## Kutipan Pilihan
Liberalisasi Penangkapan Ikan
Penangkapan ikan terukur berbasis kuota siap diterapkan. Sejumlah pekerjaan rumah menanti agar dibukanya keran pemodal asing di penangkapan ikan bisa diimbangi daya saing pelaku usaha dalam negeri.
Setelah dua tahun menuai polemik, kebijakan penangkapan ikan terukur berbasis kuota akhirnya disahkan. Kebijakan pemerintah yang membuka pintu bagi investor asing untuk menangkap ikan di perairan Indonesia ini dipandang menandai dibukanya era persaingan bebas penangkapan ikan.

## Data Mentah
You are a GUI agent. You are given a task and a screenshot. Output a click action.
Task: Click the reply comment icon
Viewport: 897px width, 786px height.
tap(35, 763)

## Tujuan A
Jawab pertanyaan berikut berdasarkan kutipan tentang penangkapan ikan:
(i) Berapa lama kebijakan penangkapan ikan terukur berbasis kuota menuai polemik sebelum disahkan?
(ii) Kebijakan itu membuka pintu bagi siapa?
(iii) Dibukanya keran pemodal asing perlu diimbangi oleh apa?
## Tujuan B
Ambil bagian kutipan tentang penangkapan ikan dari "Liberalisasi Penangkapan Ikan" sampai "usaha dalam negeri.", kedua ujungnya ikut disalin, persis seperti tertulis.
## Tujuan C
Ringkas kutipan tentang penangkapan ikan dalam dua kalimat.

## Jawaban Lengkap A
(i) Dua tahun.
(ii) Investor asing, untuk menangkap ikan di perairan Indonesia.
(iii) Daya saing pelaku usaha dalam negeri.

## Jawaban Lengkap B
Liberalisasi Penangkapan Ikan
Penangkapan ikan terukur berbasis kuota siap diterapkan. Sejumlah pekerjaan rumah menanti agar dibukanya keran pemodal asing di penangkapan ikan bisa diimbangi daya saing pelaku usaha dalam negeri.

## Jawaban Lengkap C
Setelah dua tahun menuai polemik, kebijakan penangkapan ikan terukur berbasis kuota akhirnya disahkan dan membuka pintu bagi investor asing untuk menangkap ikan di perairan Indonesia. Kebijakan ini dipandang menandai era persaingan bebas penangkapan ikan, dan sejumlah pekerjaan rumah menanti agar dibukanya keran pemodal asing bisa diimbangi daya saing pelaku usaha dalam negeri.